**SUPPLIED TEXT**
——————

# New Foster..



## Laura (Jun 19, 2011)

I got a call today for a turtle that was found in a guys backyard. I got there and he took me over to the kiddie pool... i looked in and found a med size male desert tortoise. thank goodness, he only had a bout an inch of water in there. so it was like a nice soaking. neighbors said they saw it in his yard yesterday, he just found it this morning. Since the local shelter here cant house, I am taking him home to hold for his stray period and see if we can find the owners. he appears in good shape, good weight. 
Is it bad to hope the owners don't come looking? ;-)
pics in a bit...


----------



## wrmitchell22 (Jun 19, 2011)

Its not bad to hope, as long as you look for the owners


----------



## Laura (Jun 19, 2011)

Picture:

another pic


----------



## Maggie Cummings (Jun 19, 2011)

They have such regal dignified faces...I too, hope you don't find the owners...


----------



## Laura (Jun 22, 2011)

I made a new bigger pen today.. he isnt eating a whole lot.. but did go straight to the one blooming yellow dandilion flower.. chomp! gone. 
He is a iceberg eater.. :-( so i made a iceberg, grass cutting salad, and he ate lots of grass that way! HA! 
Still no owner calls. So its looking better like he may stay. Now to do the permit thing...
At the back of his shell it looks like there may have been a hole.. that busted.. like someone tied him out..
so probably best he doesnt get claimed. besides that and his love for iceberg.. he looks good, smooth, heavy. 
dang its hot!!


----------



## Torty Mom (Jun 22, 2011)

Thanks for the update, I was wondering about this guy!! Name yet?


----------



## October (Jun 22, 2011)

Laura said:


> At the back of his shell it looks like there may have been a hole.. that busted.. like someone tied him out..



Oh my goodness, poor guy.  Any pictures of that, out of curiosity?


----------



## Melly-n-shorty (Jun 22, 2011)

——————

Rows of pointing data
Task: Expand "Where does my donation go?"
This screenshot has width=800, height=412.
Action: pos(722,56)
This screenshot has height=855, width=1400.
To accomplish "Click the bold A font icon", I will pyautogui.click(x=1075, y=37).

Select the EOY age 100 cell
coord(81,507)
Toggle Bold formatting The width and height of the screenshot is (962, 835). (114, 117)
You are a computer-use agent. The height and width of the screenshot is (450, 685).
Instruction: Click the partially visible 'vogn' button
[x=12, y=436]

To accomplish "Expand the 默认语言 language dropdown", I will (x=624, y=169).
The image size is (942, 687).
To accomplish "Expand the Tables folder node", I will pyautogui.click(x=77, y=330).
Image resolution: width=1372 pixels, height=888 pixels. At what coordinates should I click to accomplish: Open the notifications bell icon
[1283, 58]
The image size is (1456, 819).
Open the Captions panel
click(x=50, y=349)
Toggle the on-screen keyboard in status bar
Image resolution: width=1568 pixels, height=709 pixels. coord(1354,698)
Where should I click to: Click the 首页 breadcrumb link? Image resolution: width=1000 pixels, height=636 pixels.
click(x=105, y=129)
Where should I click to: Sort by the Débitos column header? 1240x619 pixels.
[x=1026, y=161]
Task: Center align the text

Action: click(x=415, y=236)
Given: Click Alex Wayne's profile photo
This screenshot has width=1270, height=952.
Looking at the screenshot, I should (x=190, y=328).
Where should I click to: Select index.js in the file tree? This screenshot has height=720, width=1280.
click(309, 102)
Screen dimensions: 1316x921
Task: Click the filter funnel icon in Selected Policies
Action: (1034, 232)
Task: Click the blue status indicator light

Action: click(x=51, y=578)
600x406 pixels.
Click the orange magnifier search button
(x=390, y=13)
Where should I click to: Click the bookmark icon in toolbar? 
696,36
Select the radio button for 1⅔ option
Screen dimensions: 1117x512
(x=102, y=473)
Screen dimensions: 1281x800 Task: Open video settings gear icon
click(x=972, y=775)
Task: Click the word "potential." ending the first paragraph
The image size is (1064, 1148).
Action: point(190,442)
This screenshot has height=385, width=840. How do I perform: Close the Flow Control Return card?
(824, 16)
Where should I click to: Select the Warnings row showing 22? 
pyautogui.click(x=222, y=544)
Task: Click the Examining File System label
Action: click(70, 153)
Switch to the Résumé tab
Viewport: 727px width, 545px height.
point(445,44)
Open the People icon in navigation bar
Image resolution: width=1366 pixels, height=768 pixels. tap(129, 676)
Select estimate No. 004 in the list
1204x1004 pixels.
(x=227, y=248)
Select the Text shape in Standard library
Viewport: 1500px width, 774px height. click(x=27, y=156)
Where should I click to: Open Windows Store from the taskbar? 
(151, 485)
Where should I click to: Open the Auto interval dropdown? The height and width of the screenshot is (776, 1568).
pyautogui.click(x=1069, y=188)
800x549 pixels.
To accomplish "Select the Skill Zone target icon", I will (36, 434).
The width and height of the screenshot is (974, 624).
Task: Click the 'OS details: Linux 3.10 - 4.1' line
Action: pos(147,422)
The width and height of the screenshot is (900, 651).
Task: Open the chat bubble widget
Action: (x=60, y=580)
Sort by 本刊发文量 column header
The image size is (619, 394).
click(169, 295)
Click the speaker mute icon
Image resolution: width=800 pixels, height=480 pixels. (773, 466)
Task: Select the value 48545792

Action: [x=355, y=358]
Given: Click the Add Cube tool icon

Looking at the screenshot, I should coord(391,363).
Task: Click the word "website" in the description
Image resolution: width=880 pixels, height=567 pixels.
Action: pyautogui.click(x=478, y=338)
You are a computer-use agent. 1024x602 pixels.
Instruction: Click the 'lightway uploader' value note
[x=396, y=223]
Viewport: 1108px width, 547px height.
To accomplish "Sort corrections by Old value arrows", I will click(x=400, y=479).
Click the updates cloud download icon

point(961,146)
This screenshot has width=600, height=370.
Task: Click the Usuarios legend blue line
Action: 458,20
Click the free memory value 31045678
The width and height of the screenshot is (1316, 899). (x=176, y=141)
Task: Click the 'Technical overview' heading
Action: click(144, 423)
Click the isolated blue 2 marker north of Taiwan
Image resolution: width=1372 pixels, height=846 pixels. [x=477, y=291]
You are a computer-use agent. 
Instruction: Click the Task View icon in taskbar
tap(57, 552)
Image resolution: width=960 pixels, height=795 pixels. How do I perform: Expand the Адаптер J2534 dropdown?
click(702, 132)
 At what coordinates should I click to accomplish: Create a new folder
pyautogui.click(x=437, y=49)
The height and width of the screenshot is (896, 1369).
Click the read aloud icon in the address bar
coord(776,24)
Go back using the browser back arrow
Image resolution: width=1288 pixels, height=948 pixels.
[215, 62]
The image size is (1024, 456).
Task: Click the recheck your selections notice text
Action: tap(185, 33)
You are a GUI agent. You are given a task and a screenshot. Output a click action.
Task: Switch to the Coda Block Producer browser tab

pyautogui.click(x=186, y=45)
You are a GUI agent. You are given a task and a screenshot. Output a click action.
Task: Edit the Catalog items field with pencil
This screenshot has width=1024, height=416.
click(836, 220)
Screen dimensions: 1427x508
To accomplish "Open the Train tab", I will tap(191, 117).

——————

**DIRECTION**
Continue the forum thread about the found desert tortoise from the point at which it stops.

**RESULT OF THIS TASK**
October said:


> Laura said:
> 
> 
> > At the back of his shell it looks like there may have been a hole.. that busted.. like someone tied him out..
> ...



that so mean! I hope you get to keep him! keep us updated!


----------



## ascott (Jun 22, 2011)

He is absolutely gorgeous!! And I'm not bias to these guys or anything  what is so funny is that we take so much care in what we feed our tortoises and this handsome guy loves iceburg LOL. when I was a kid my uncle had a desert tort named Tiny and all my uncle would feed him was iceburg and watermelon ....and Tiny was always running the back yard( in downtown Los Angeles ) that was nothing but dirt and old refrigerators.....crazy huh...and Tiny lived through us dumb kids painting his shell with house paint (I think a pinkish salmon color and white....it was us girls) and as I recall he was painted for tons of years...terrible terrible..I hope that it works out and you just keep him (especially since he may have been tethered ?? And they do have such a regal face indeed! Their eyes give such an alert and piercing stare...love em


----------



## Laura (Jun 23, 2011)

update.. I had to move his pen. Even tho the dogs didnt have access, they could SEE him and were obsessed! pacing, barking... ugh..
so he is now moved. its actually better.. and hopefully the dogs can relax.. 
He was grazing last i peeked.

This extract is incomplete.